Birthplace: San Francisco, California
Interestingly enough, both companies started off and are still headquartered in San Francisco, home of Silicon Valley and many high-tech companies. This is not such a big coincidence, as many tech startups find their footing there, thanks to angel investors and business incubators.
Uber had the head start, being founded in 2009 while Lyft was founded in 2102. That three-year difference could be why Uber has been in the lead from the start, as they were able to gobble up more market share early on.
Initial Concepts: UberCab and Zimride
Uber was originally called UberCab and was the brainchild of Garrett Camp who had previously founded StumbleUpon. They dropped the “Cab” from their name in 2011 and when they released their app they were simply known as Uber.

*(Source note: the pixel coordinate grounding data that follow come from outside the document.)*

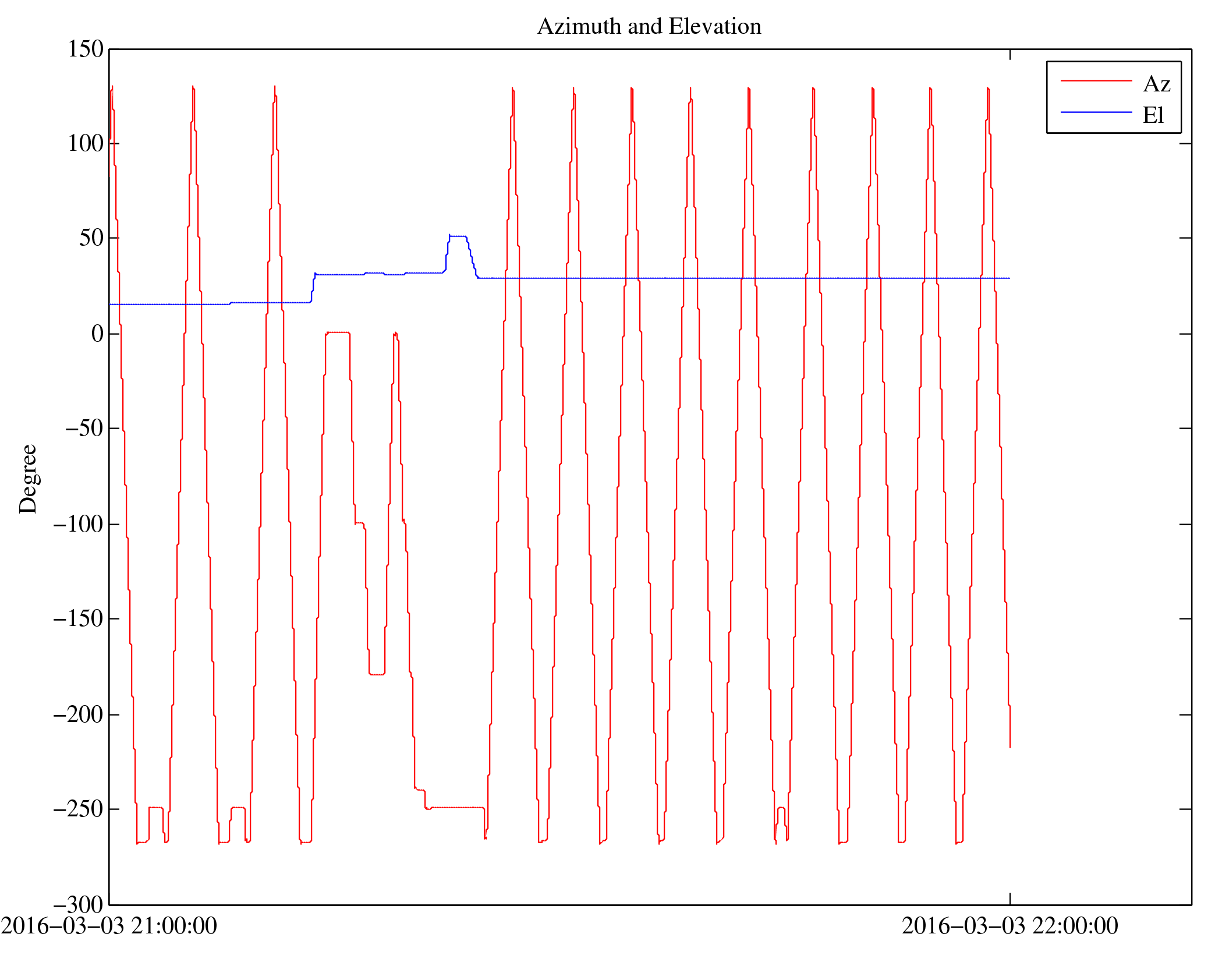Click the 0 y-axis tick label
1208x980 pixels.
click(x=97, y=334)
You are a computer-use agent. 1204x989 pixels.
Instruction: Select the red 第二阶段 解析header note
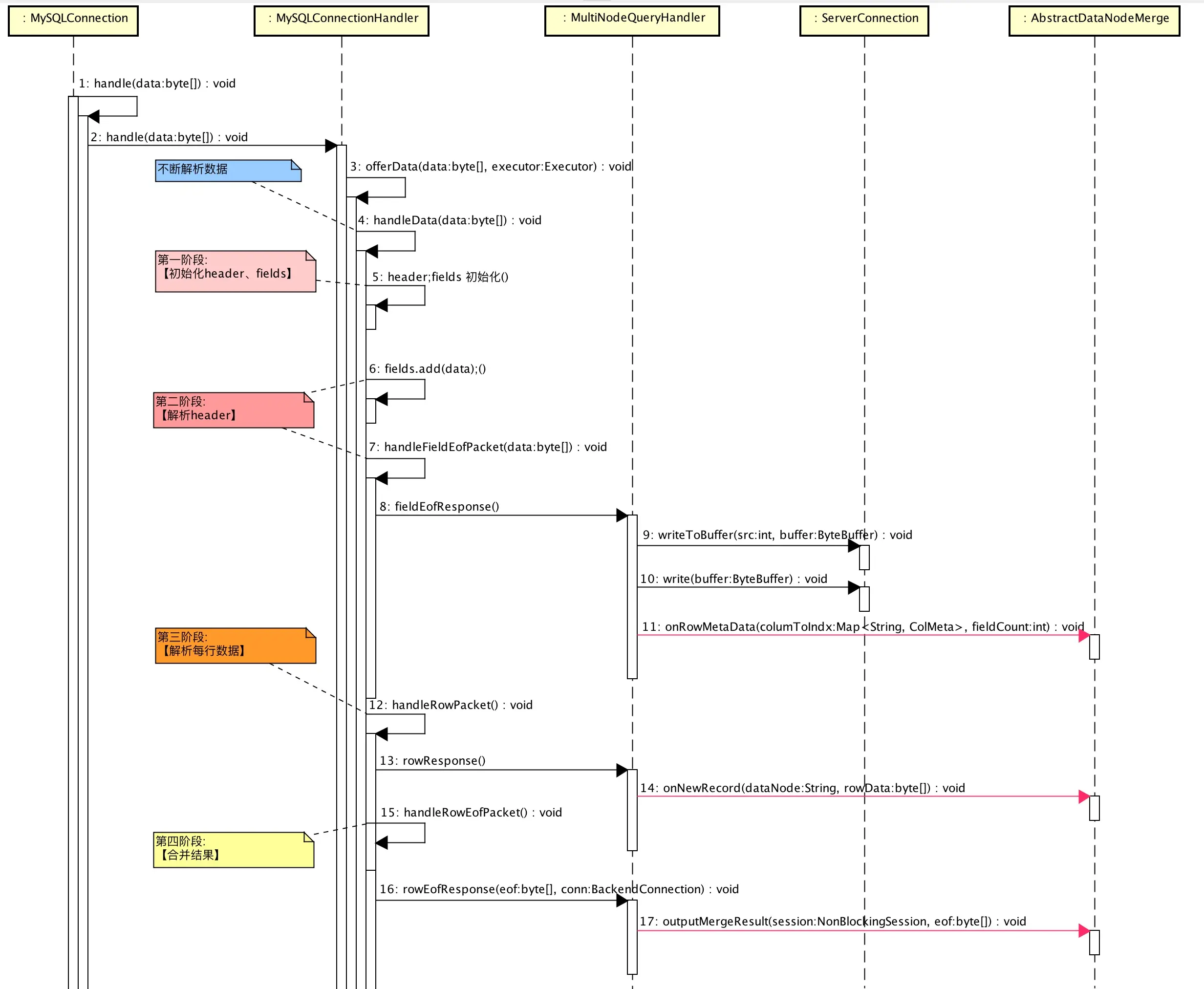233,409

Lyft got its start as a service called Zimride that would coordinate long distance travelers so that they could share the same ride and split the costs. Only later did they expand its concept and rebrand it so that it had a more universal appeal and could be used by anyone with the app.

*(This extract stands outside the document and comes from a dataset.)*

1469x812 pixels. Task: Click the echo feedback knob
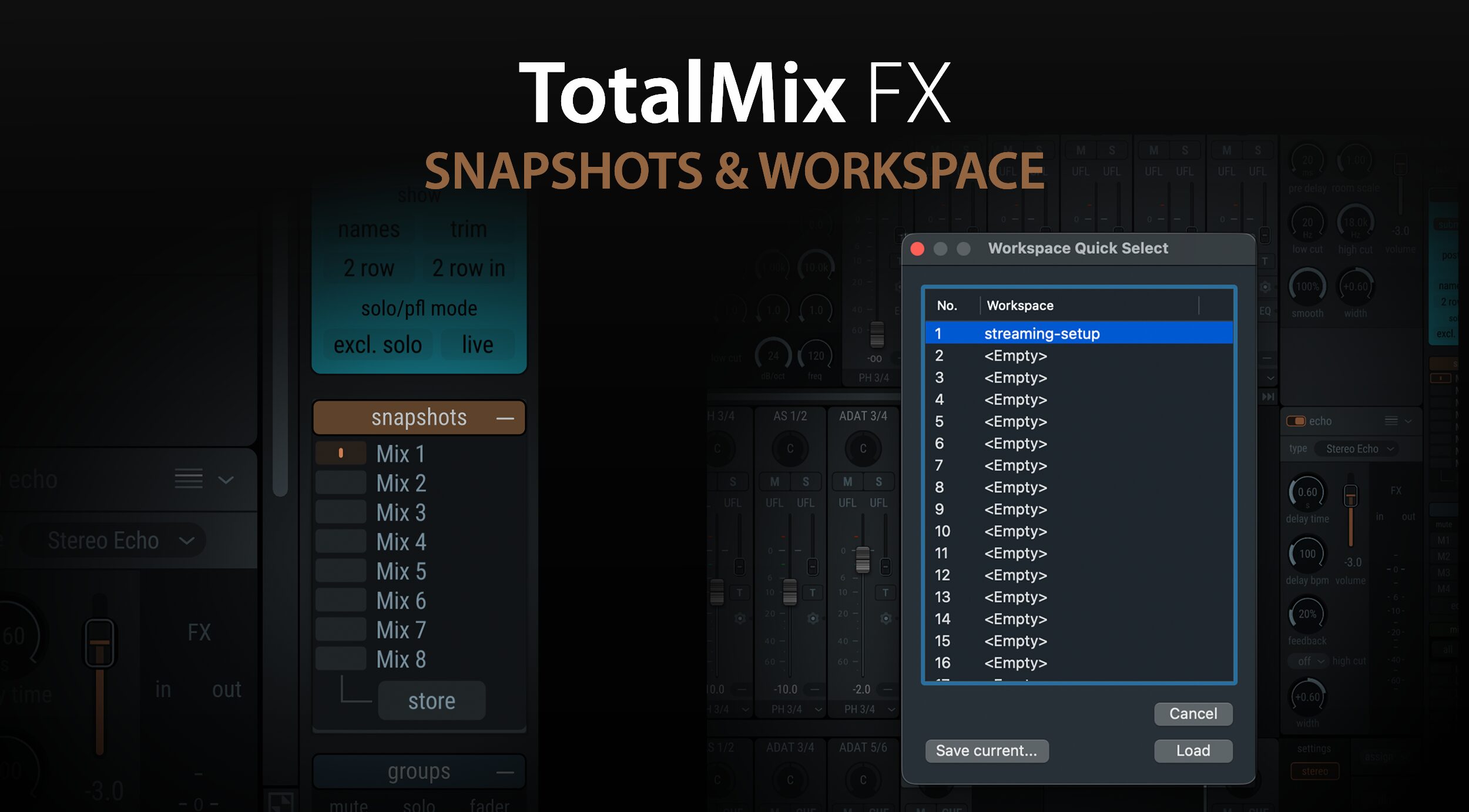point(1307,615)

Quick Tip: One thing that drivers for Uber and Lyft should have is rideshare insurance so they’re covered 100% of the time. The way things are set up now creates a gap of coverage from the time you drive to pick up your next rider until they get into your car.
Launching Their Apps
Things didn’t really take off for each company until after they launched their smartphone apps that allowed users to see where cars were and how long it would take to get to them. Uber initially assembled a team of scientists, engineers, and other geniuses to design its app, and further updates and upgrades are continuously being implemented by Uber and Lyft.
Both companies underwent and are still undergoing a series of funding campaigns to have the necessary capital to do what they need to compete with each other. Several companies are backing each service, including Google and Waymo by way of Alphabet, as well as nearly every major automaker.
As these companies rally behind one service or the other, they not only pump them up with cash but with technology partnerships and other support.
Current Valuations and Market Share
Neither company is publicly traded, and there’s only rumors and early rumblings of IPOs. Uber has been projected as having a value as high as $70 billion, with IPO hopes of $100 billion. Lyft on the other hand has been recently valued at $11 billion, although they are gaining momentum thanks to the controversy surrounding some of the tactics used by Uber.
At its height in 2014, Uber controlled over 90% of the market and it looked like they were going to be the default winner. Now that market share sits around 75% with Lyft making up around 23% and other services eking out the leftover 2% or so.